_The data:_
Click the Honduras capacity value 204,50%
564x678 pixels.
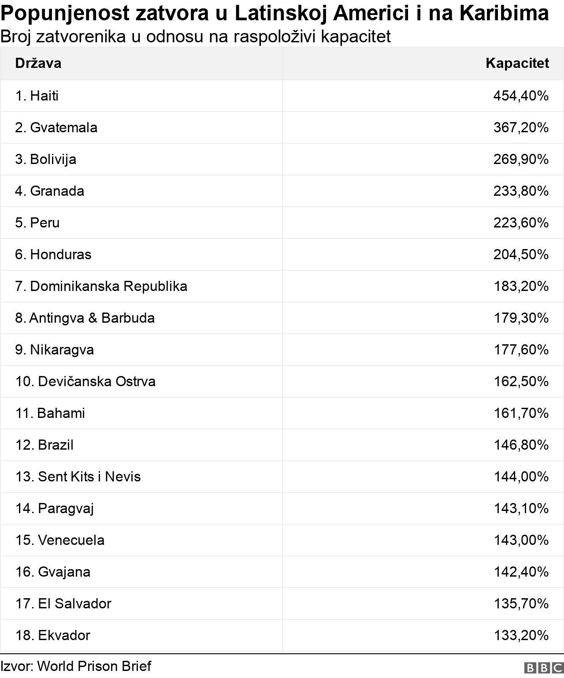[521, 254]
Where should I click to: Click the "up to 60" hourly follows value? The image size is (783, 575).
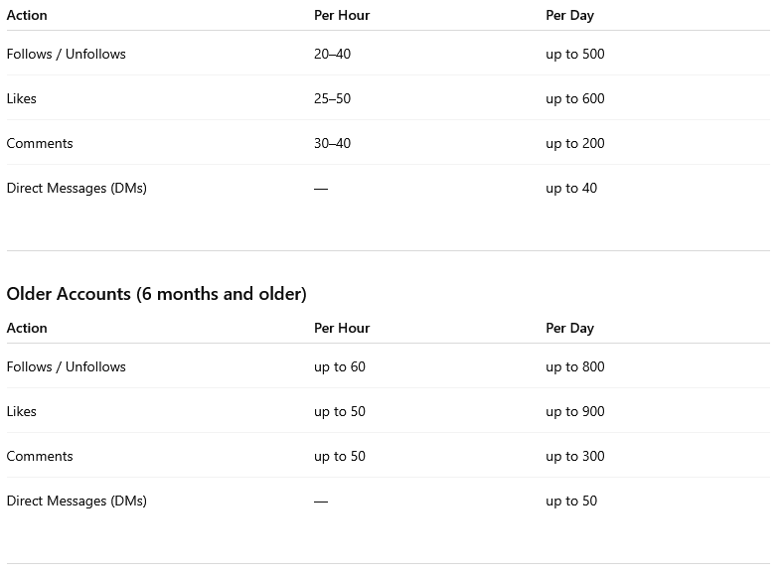coord(340,367)
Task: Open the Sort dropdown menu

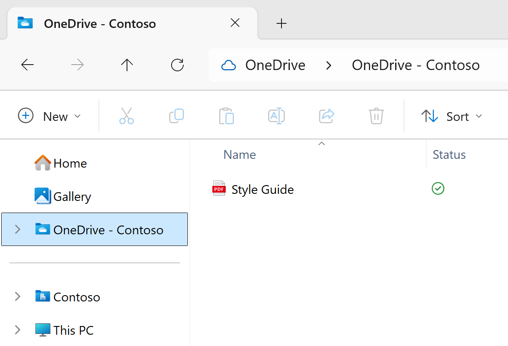Action: pyautogui.click(x=452, y=116)
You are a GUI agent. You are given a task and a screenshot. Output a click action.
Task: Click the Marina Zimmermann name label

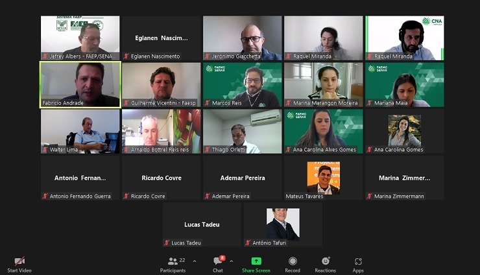coord(399,197)
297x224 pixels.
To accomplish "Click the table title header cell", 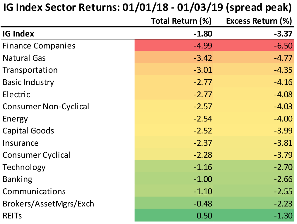I will pos(148,8).

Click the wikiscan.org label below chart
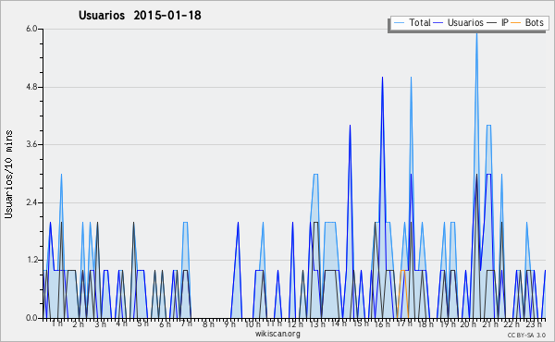tap(278, 334)
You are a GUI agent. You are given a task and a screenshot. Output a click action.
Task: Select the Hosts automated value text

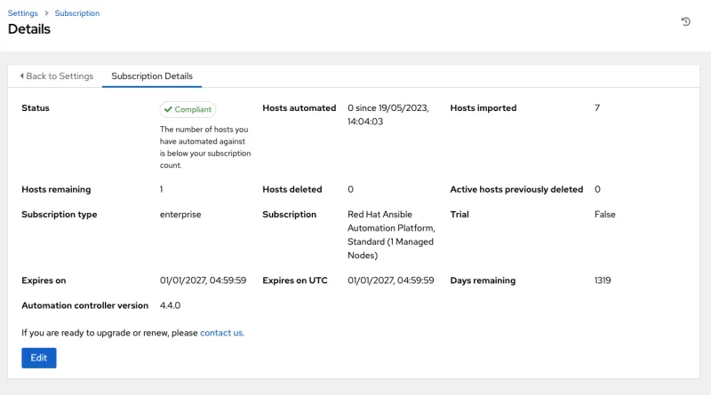[388, 115]
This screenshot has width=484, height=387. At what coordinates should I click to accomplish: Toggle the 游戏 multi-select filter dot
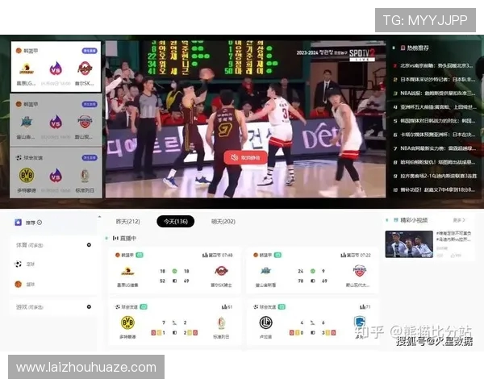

_What to work on:_
Take the line that contains "Task: Select the Hosts automated value text" and every line after it down to the last line of the entries above, and output them exactly, with nothing else and no pictures.

_Solution for this exercise:_
Task: Select the Hosts automated value text

[388, 115]
This screenshot has width=484, height=387. At what coordinates should I click to accomplish: Toggle the 游戏 multi-select filter dot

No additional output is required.